O atendimento dessa demanda masculina será realizado pelo coach de relacionamento, constelador sistêmico familiar e organizacional Gutemberg Fernandes. Em 2013, Gutemberg começou a desenvolver um projeto de cura da alma través da Constelação. Como atuou com segurança privada por 15 anos, se tornou especialista na área e viu a violência de perto.

Em 2015, participou de um treinamento internacional com Bert Hellinger e Sofia Hellinger, em São Paulo. Inspirado pelo juiz Sami Storch, visa usar a técnica em Ribeirão Preto na Justiça. “O Poder Judiciário, a partir dos meios legais consegue, até certo ponto, trazer uma resolução nesse conflito e mediação entre os seus pares. Muitas das mulheres agredidas pedem que sejam anuladas as medidas cautelares, voltam para os seus parceiros ou buscam, após o término da relação, outro parceiro que repete um padrão sistema familiar. A lei rege o sistema judiciário e social, porem nós temos leis que regem a nossa alma, que é mais profunda, aí está a causa dos conflitos da desordem de amor. Juntos conseguimos um melhor resultado no judiciário e na sociedade”, explica Gutemberg.

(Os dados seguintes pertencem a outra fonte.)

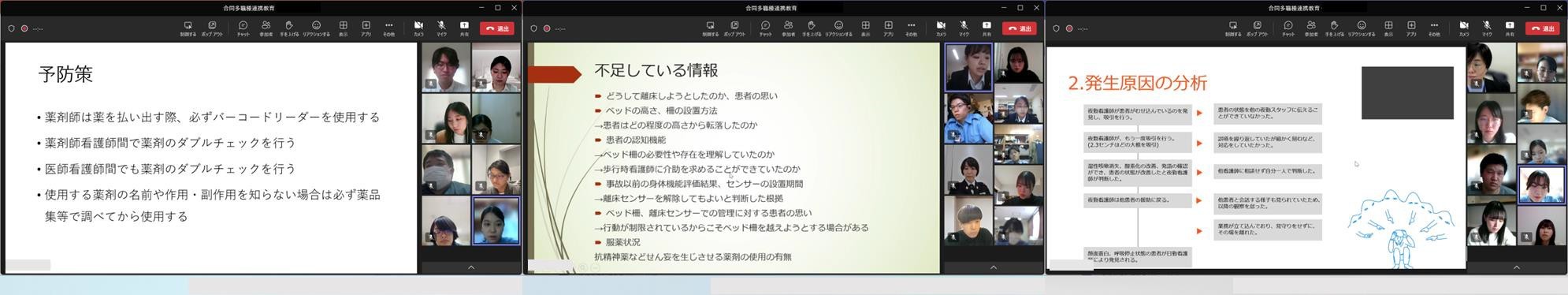This screenshot has height=295, width=1568.
Task: Click shield icon in the 予防策 window
Action: tap(11, 28)
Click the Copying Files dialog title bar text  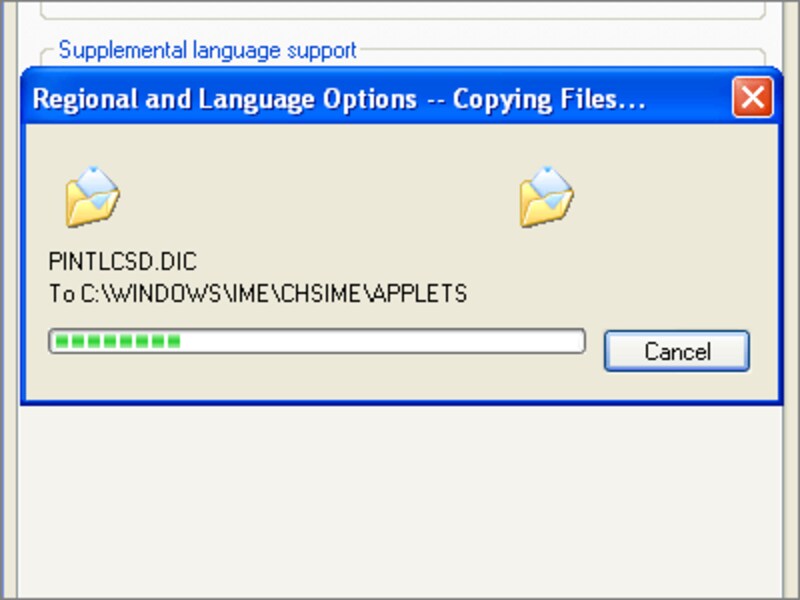coord(338,100)
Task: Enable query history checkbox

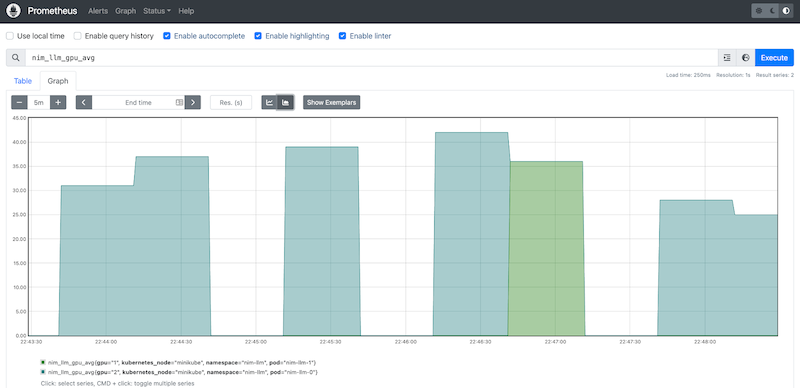Action: click(78, 36)
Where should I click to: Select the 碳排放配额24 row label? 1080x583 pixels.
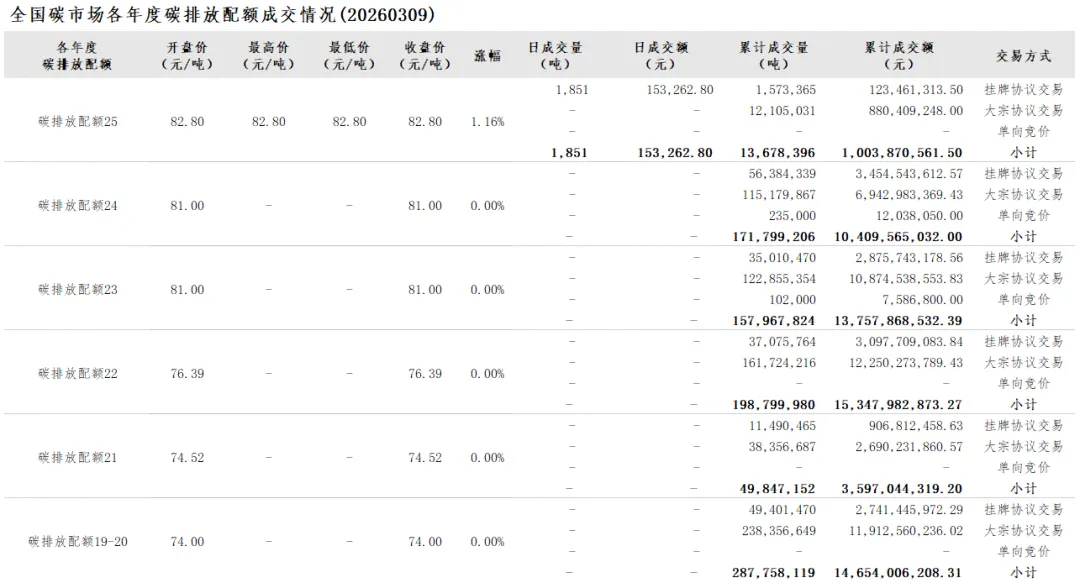[78, 205]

Gutemberg espera contribuir para a construção de um meio social mais saudávelSegundo o Coach, o fundamento do equilíbrio é a base nas relações homem/mulher. Tanto a mulher, quanto o homem trazem internalizados diferentes sistemas familiares e precisam pensar no modelo que pretendem adotar para a família que estão construindo, este já é o primeiro conflito. Precisam, então, desenvolver uma forma mais saudável de relacionamento por amor à sua família.

Muitas vezes, a mulher que é vítima busca o agressor como parceiro para ser fiel ao seu sistema familiar de origem (pai e mãe) por amor, ou seja, porque uma antepassada também foi vítima da violência . O homem, por sua vez, também é vítima de um sistema familiar doentio, onde aprendeu a ser agressor, a ser maior que o feminino. “As relações homem e mulher são iguais e diferentes ao mesmo tempo, ambos precisam ter o mesmo tamanho, é preciso compreender que nos concluímos um no outro. Quando essa força é harmônica e saudável há fluxo de potência de vida. A constelação pode ajudar a Justiça a desafogar os processos que ficam parados, porque essa resolução também está na alma, e colaborar para que seja dado um salto mais profundo dentro do ser humano para que ele possa compreender o que flui dentro dele, porque flui e colocar ordem no sistema familiar através do amor”, explica o coach.

Gutemberg pretende acolher os agressores através da constelação e dar um destino melhor a essa herança patriarcal, que faz com que o homem, diante do empoderamento feminino, sinta-se ameaçado, e se estabeleça uma situação de duelo, onde ambos tenham as funções naturais distorcidas, e o relacionamento seja fadado ao fracasso.

Com a Constelação, é possível trazer à luz o que está oculto nas relações, colocar ordem e restaurar o sistema familiar e social. “A proposta da constelação é acolher as historias de forma honrosa na alma, e oferecer um melhor destino a essas relações”, conclui o coach.